Thousands of people marched throughout Oregon’s largest city on Sunday, the third day of George Floyd protests in Portland. For much of the afternoon and evening protesters were largely peaceful, but there were reports of increased violence directed at police into the night.

___

BOSTON — A Sunday afternoon of mostly peaceful protests in Boston broke at nightfall when protesters clashed with officers, throwing rocks, breaking into several stores and lighting a police vehicle on fire.

Boston police tweeted that at least 40 people had been arrested as of 3 a.m. Monday. Police said seven police officers had been hospitalized and 21 police cruisers were damaged.

A National Guard unit had been called in to help quell the clashes.

Republican Gov. Charlie Baker called the violence “criminal and cowardly” in a tweet. The nighttime destruction was a stark contrast to the several protests earlier Sunday that featured thousands of demonstrations marching peacefully.

___

SEOUL, South Korea — North Korea’s official Rodong Sinmun newspaper on Monday reported the demonstrations across the United States in reaction to the death of George Floyd, saying protesters “harshly condemned” a white police officer’s “lawless and brutal murder” of a black citizen.

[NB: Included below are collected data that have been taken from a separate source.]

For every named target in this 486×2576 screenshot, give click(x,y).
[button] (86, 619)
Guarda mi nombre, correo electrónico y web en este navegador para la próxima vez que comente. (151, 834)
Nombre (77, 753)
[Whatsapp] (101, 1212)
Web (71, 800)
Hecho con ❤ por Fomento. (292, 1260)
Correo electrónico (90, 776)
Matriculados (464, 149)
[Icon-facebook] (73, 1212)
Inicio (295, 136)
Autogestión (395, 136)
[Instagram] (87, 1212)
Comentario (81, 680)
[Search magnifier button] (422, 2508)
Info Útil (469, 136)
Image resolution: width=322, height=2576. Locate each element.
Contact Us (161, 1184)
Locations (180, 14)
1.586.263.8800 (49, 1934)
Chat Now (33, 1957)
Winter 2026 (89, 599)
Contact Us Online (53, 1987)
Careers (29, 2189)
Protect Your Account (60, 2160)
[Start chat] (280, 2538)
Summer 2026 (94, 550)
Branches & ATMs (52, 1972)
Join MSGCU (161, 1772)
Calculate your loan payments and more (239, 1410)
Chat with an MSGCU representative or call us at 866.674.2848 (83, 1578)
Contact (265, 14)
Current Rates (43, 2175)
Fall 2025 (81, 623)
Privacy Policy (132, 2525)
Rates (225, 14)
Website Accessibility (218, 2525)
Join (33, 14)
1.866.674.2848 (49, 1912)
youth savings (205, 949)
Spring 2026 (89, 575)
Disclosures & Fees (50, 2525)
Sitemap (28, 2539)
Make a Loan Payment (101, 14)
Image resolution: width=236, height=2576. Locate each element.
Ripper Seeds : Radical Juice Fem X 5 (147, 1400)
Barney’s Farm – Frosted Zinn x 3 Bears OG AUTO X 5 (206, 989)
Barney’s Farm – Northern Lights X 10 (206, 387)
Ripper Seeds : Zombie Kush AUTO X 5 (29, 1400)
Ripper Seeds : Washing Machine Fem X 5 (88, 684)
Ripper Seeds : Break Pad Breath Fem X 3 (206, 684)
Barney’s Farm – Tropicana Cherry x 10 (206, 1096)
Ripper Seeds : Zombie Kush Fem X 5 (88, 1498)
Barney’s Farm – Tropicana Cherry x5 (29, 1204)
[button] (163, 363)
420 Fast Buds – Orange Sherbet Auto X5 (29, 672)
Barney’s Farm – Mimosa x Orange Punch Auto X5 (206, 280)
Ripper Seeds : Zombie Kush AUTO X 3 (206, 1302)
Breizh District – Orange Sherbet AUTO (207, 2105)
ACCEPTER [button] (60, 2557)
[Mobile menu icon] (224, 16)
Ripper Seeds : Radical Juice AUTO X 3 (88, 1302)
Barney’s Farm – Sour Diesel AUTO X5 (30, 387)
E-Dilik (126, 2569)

The article, published with photos, said hundreds of protesters gathered in front of the White House chanting “No justice, no peace.” It also said there were demonstrations in Minneapolis, New York, Denver, Chicago, Los Angeles and Memphis and that the protests were expected to grow further.

___

AUCKLAND, New Zealand — Several thousand people marched Monday in New Zealand’s largest city, Auckland, to protest George Floyd’s death and show solidarity with the Black Lives Matter movement.

The protesters marched from Aotea Square to the U.S. consulate, where they kneeled. They held banners with slogans such as “I can’t breathe” and “The Real Virus is Racism.” Hundreds more joined protests and vigils elsewhere in the country, on a day that was a public holiday.

The protests were peaceful. Protesters said they were also standing up against police violence and racism in New Zealand.